Thursday, March 29, 2012

Law School forum probes health law, Yale Daily News


For complete article:
As the Supreme Court hears arguments for and against the Affordable Care Act, two professors from Princeton University and the Harvard Kennedy School of Government came to Yale to speak about health care reform in the United States.
At the talk, Amitabh Chandra, an economist and professor of public policy at Harvard, discussed specific problems with the nation’s health care system, such as inefficient coverage and costly treatments. Paul Starr, a professor of sociology and public affairs at Princeton and former Pulitzer Prize winner, focused on issues that are currently before the Supreme Court, and explained his personal concerns that the ACA may be knocked down by the court.
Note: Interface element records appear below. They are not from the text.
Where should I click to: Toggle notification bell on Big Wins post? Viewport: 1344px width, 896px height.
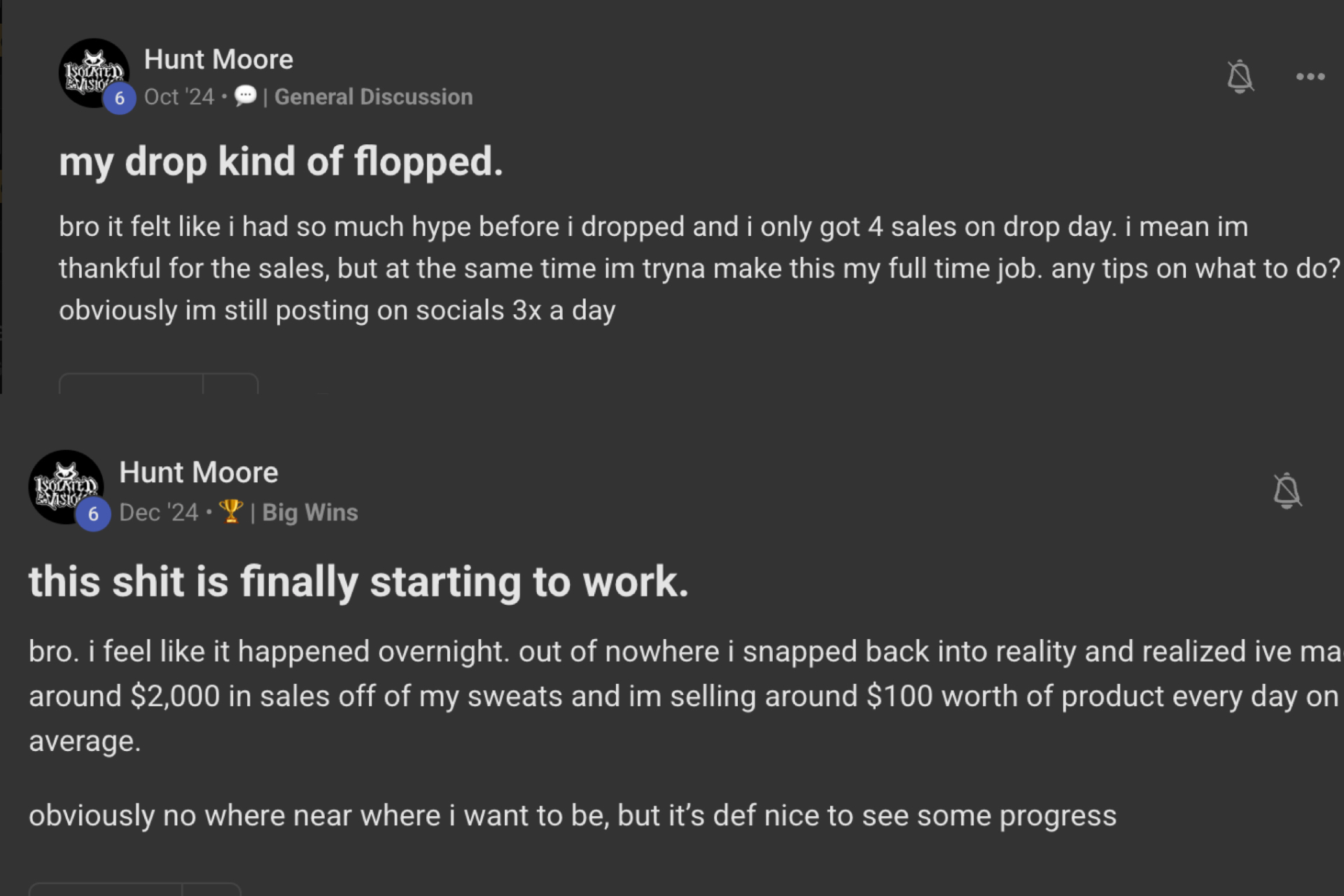pyautogui.click(x=1287, y=490)
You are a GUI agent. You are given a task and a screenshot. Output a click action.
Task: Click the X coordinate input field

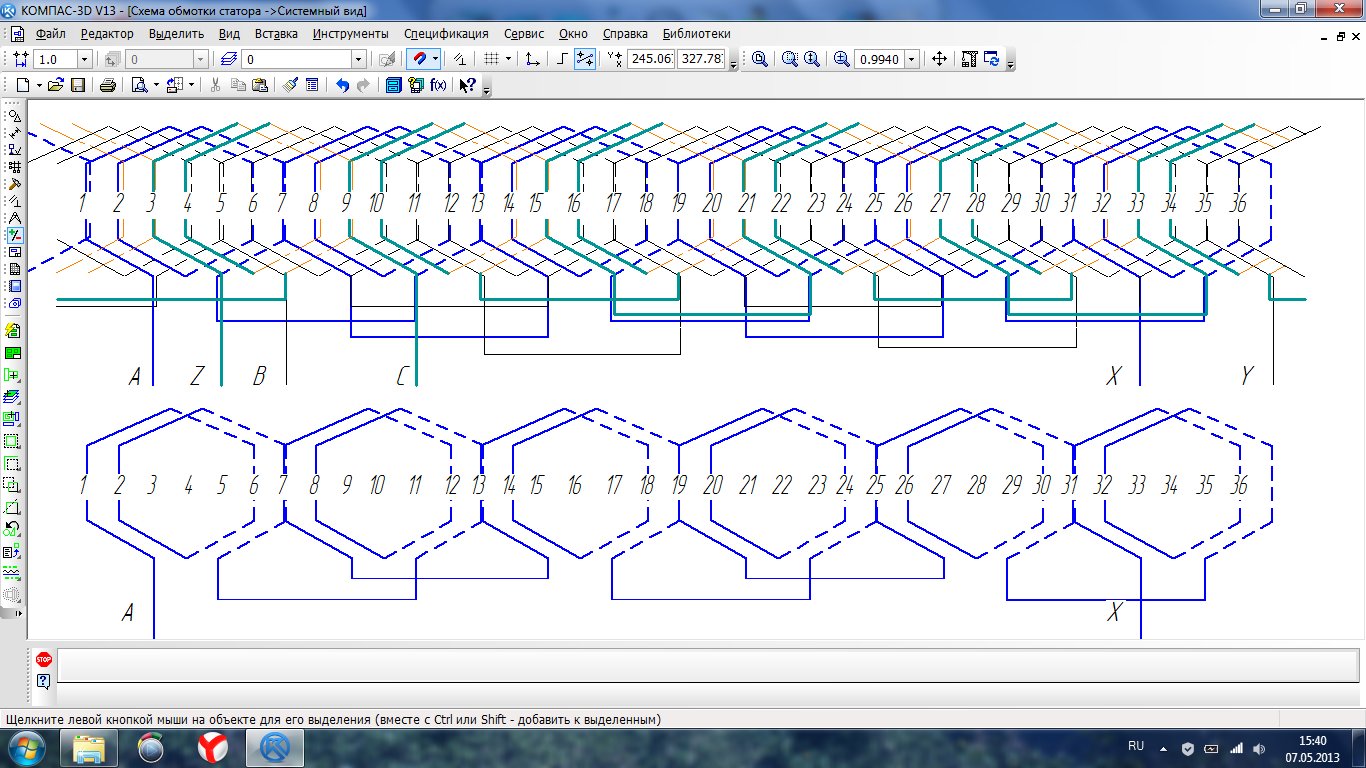click(650, 59)
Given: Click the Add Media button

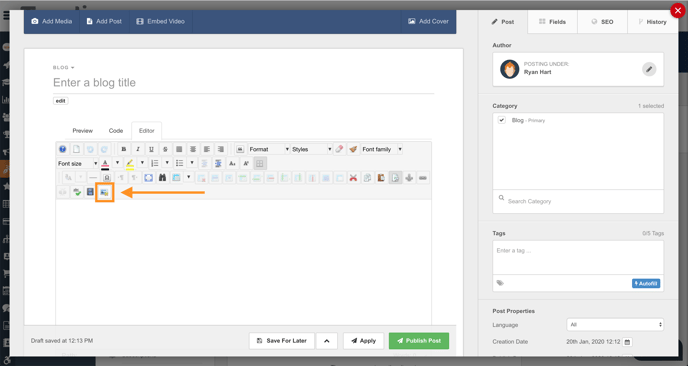Looking at the screenshot, I should click(52, 21).

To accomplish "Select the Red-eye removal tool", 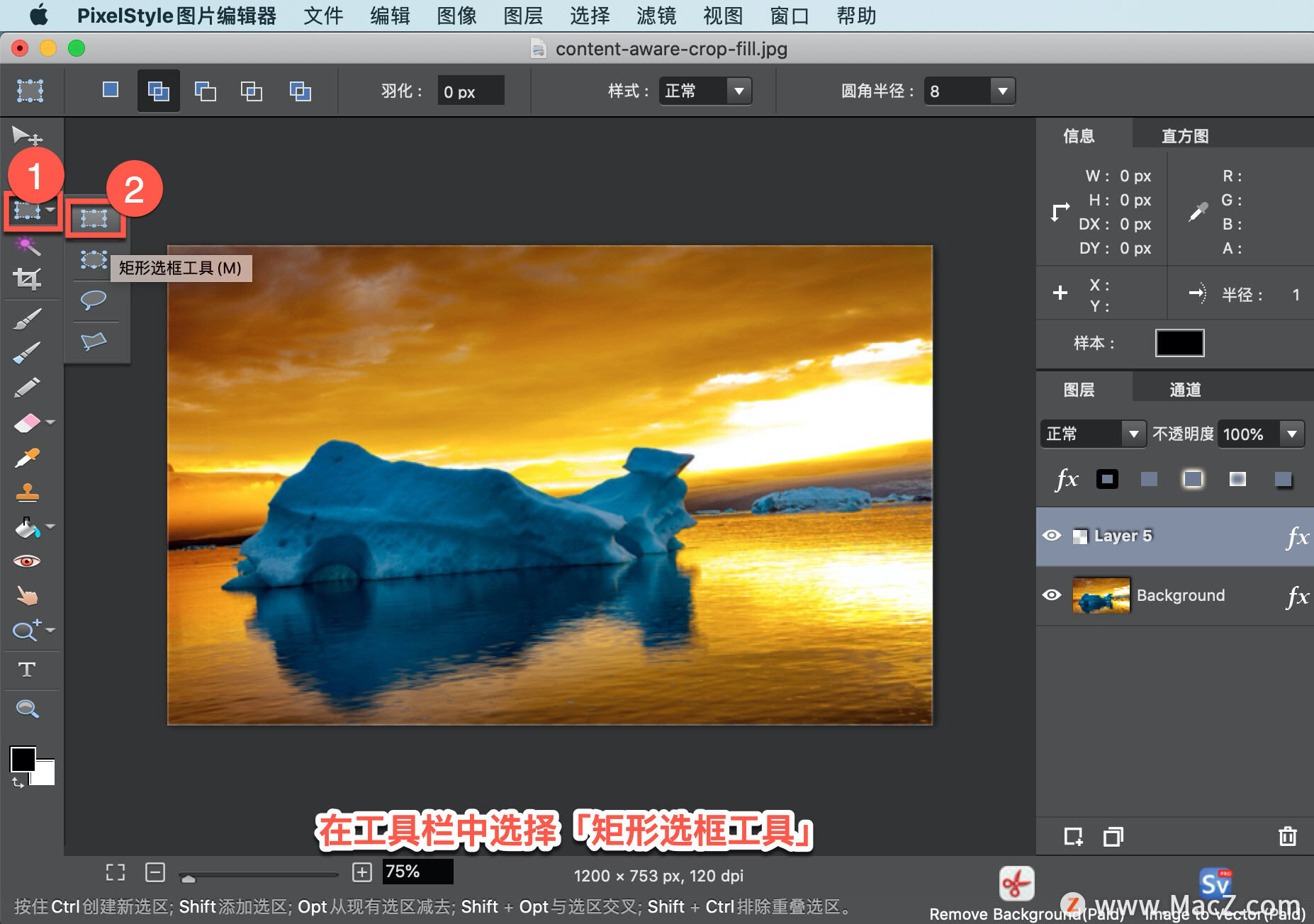I will pos(28,560).
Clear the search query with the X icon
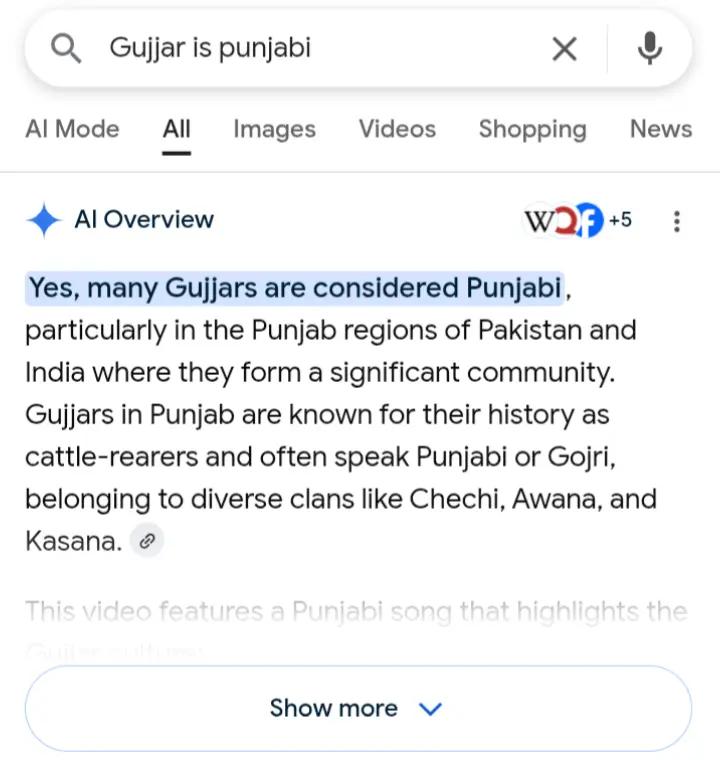The height and width of the screenshot is (760, 720). click(564, 49)
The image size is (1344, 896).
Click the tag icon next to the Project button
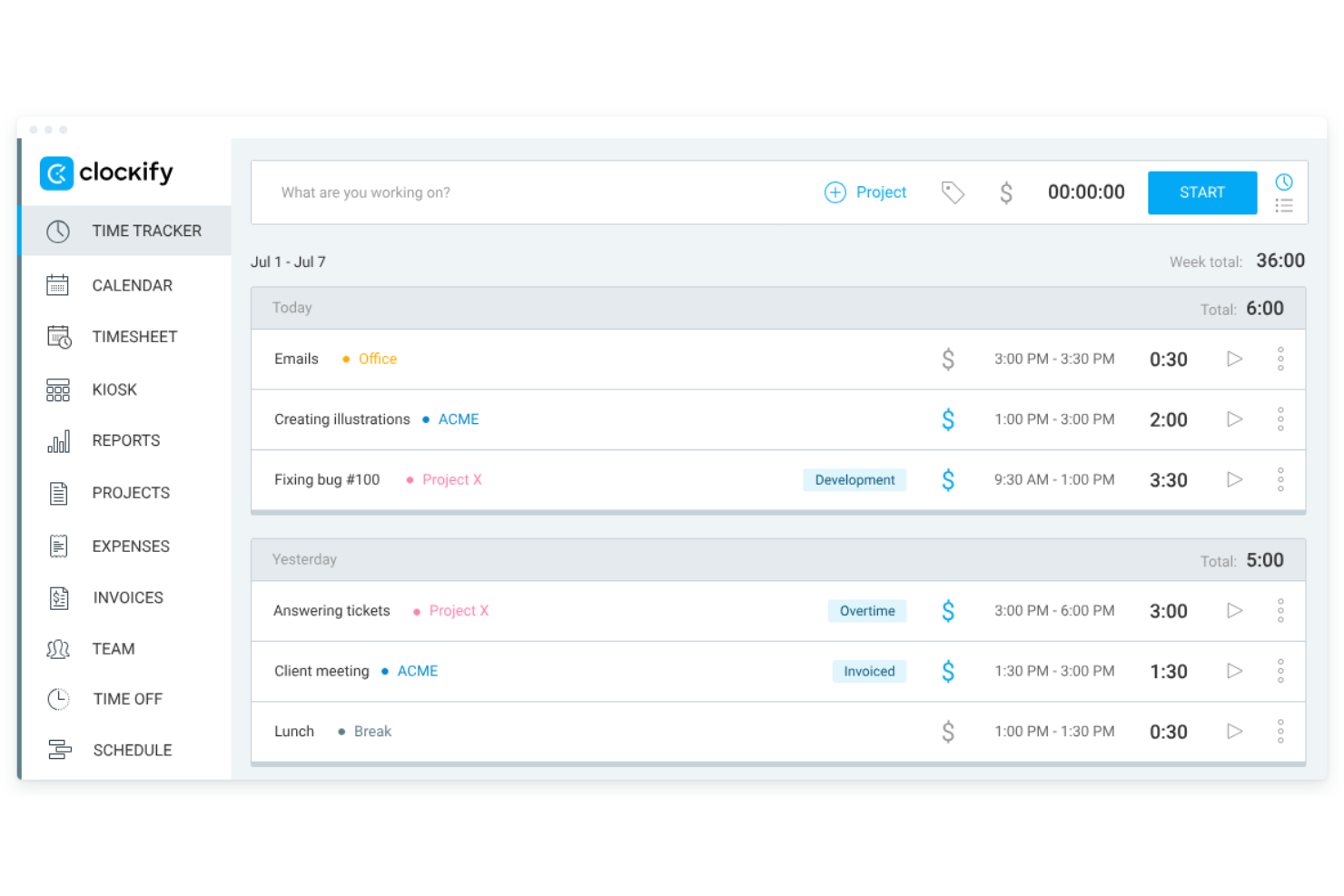pyautogui.click(x=953, y=192)
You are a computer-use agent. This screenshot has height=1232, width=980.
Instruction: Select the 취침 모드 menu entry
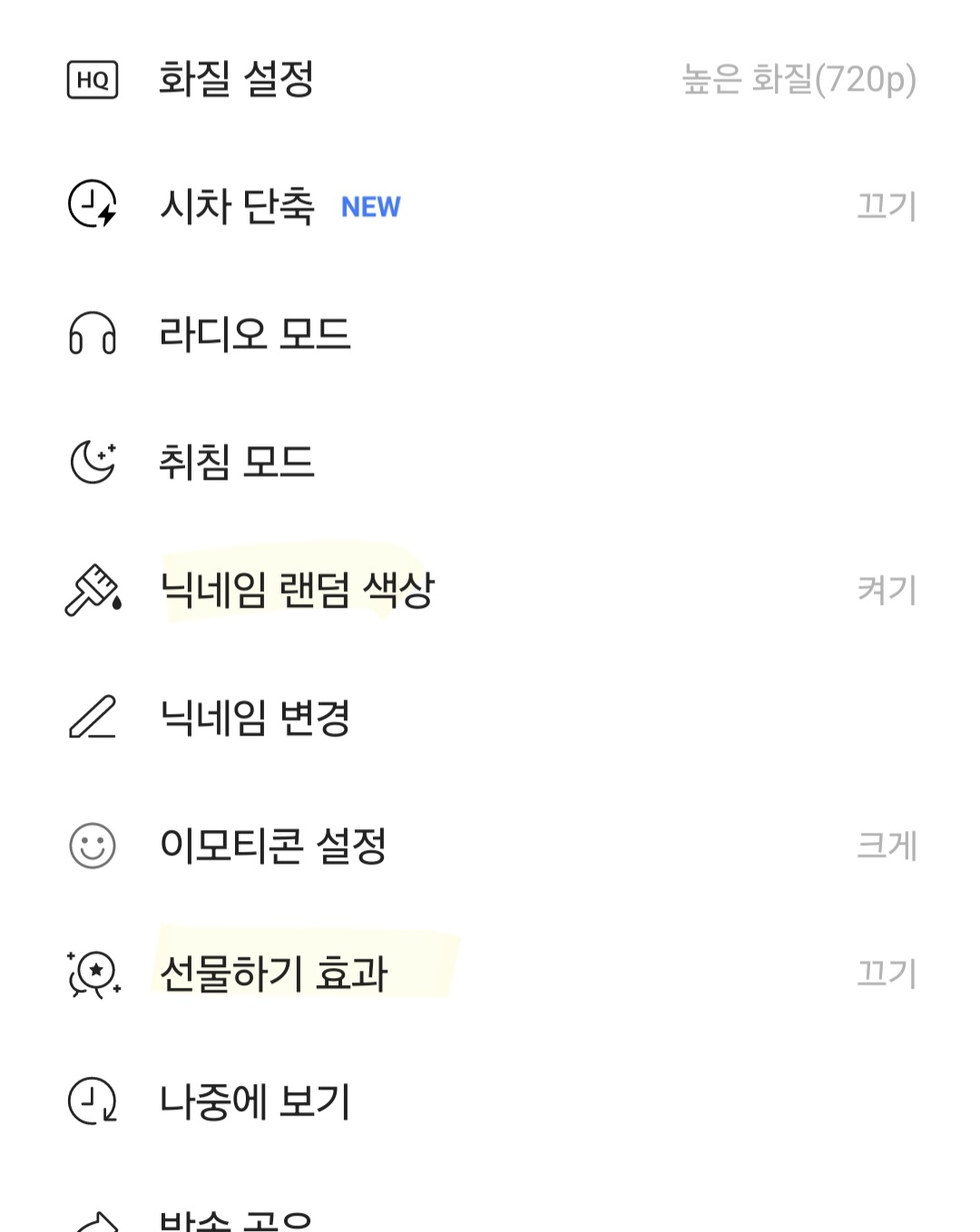pyautogui.click(x=490, y=461)
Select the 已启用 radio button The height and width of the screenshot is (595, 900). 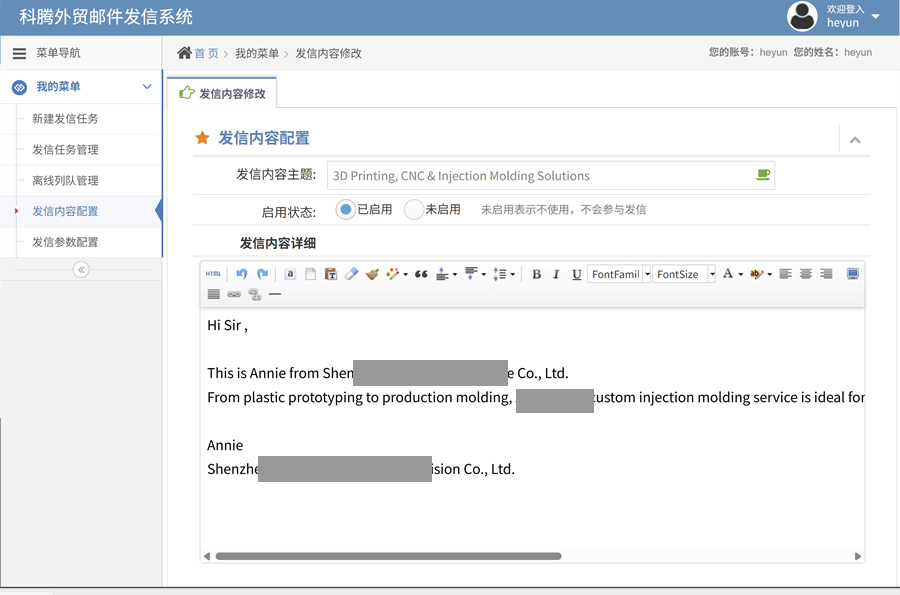(346, 210)
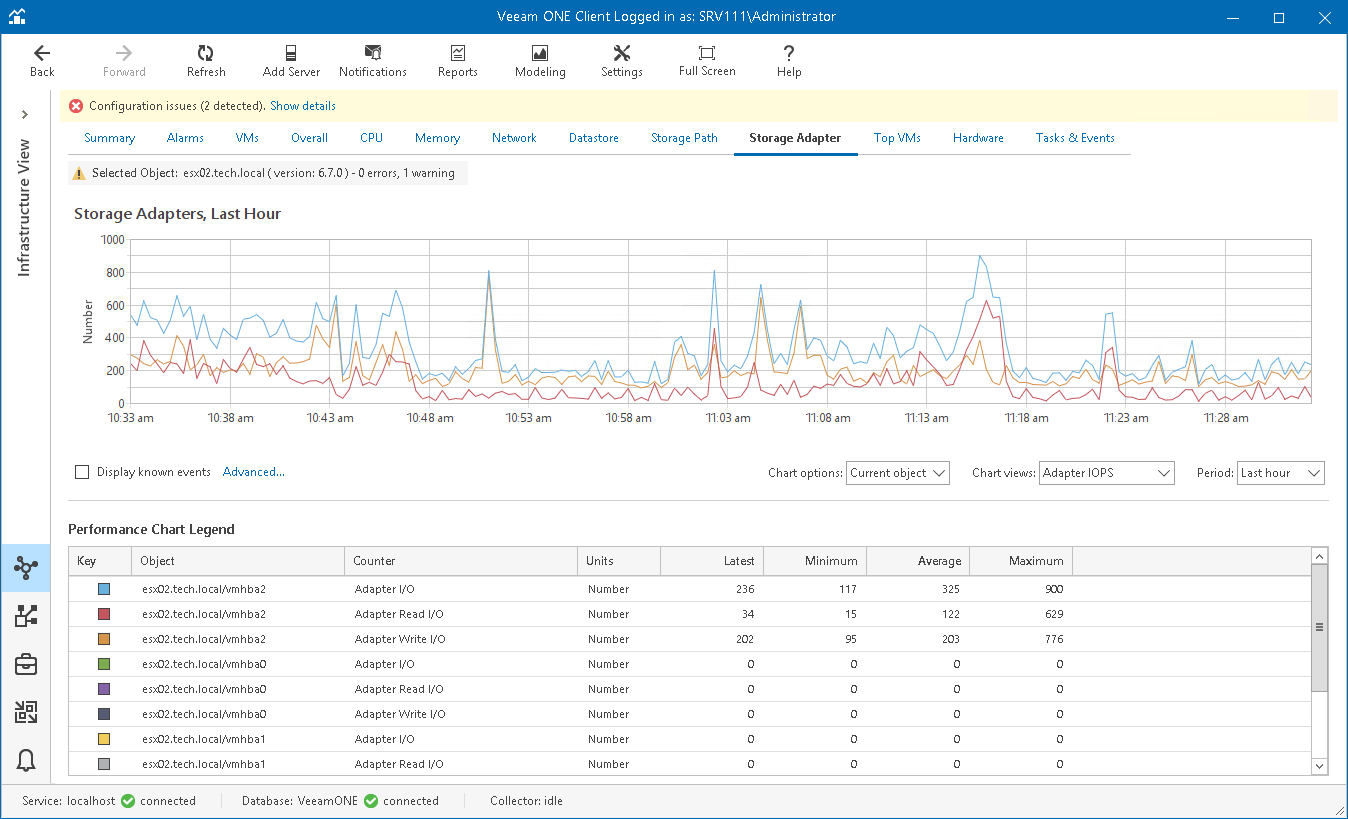Open the Business View briefcase icon
The height and width of the screenshot is (819, 1348).
coord(26,664)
Known to many as “Obamacare,” the ACA was signed into law in March 2010 and is the largest piece of health reform passed since Medicare was created in 1965. Proponents of the bill applaud it as long-overdue legislation, while dissidents say it oversteps the powers of Congress and will be ineffective. These arguments have also been made along strict party lines, with Democrats largely in support of the bill and Republicans mostly against it.
Starr spoke about the ACA’s controversial government mandate that requires all American citizens with sufficient resources to purchase health insurance fulfilling basic requirements. He said lawmakers would have benefited from advocating an automatic enrollment policy with an opt-out option rather than the mandate. Such an option he said would have prevented constitutional problems, he said, and still decreased the uninsured population because research has shown that people rarely opt out in similar situations.